Ever wander the grocery store aisles in a spacey fugue state, grabbing the same things you always buy because you don’t actually know what you need?
Ever stand over the trash holding an aluminum can, knowing you’re going to toss it, but hoping the guilty pause exonerates you from being a Mother Earth trashing jerk?
Do you hate emptying the dishwasher because the utensil drawer is so full, just getting a ladle and a whisk in there, requires jamming the drawer in a way that ensures it won’t open again?
Or is it just me?
Let’s agree, right out of the gate, these are first world problems, but I did all of those things last week and realized no matter how many housekeepers I hire, they will only ever dust around this problem.
I have to deal with it.
My house, which I love, has become like a stagnant pond. Too much stuff comes in and not enough goes out. Plastic grocery bags, clothes I never wear, mismatched coffee mugs – for the love of Pete, where do those come from? All of it has so clogged my sweet little swimming hole, I don’t want to swim anymore. So I sit down on the bank and sigh.

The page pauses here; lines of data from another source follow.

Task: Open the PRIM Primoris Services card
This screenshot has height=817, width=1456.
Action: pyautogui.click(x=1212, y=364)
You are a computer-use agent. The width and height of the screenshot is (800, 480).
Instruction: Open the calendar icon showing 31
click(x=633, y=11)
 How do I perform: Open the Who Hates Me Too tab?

But I serve a God of order who created the universe out of chaos. I know order takes discipline but rather than do something, like apply some elbow grease to get this joint unstuck, I mope.
Know the feeling?
I don’t know, maybe it is my recent return to drinking raw milk or all the essential oils I’ve been huffing, but lately I’m concerned about how mindless I’ve become. It’s like I’ve been run over on the path of least resistance and I’m just lying there, which is weird because I’m incredibly intentional and disciplined in other areas of my life. What happened to the organic gardening, yoga teaching, recycling, bicycling, bread baking hippie?
See now there’s a perfect example:
I love to make bread and give it away. It makes people happy, but my baking drawers are so full of old flour, spilled flaxeeds and tiny spider colonies that I haven’t wanted to deal with it, so I haven’t made bread.
How dumb is it to stop doing things that bless me and other people because my baking drawer is a hidey hole for spiders?
On Saturday morning, after I cleaned the bathrooms, I thought, Hmmm, wouldn’t it be nice, if my clothes were hung by color again (it’s efficient – try it). While doing that, I began tossing a few old things on the floor. When I was done, I had FOUR kitchen garbage bags full of clothes, shoes, purses and years-old crap from the shelves in my closet. (Hint – it’s all at the Mineola Goodwill finding new homes and creating jobs – Sweet!)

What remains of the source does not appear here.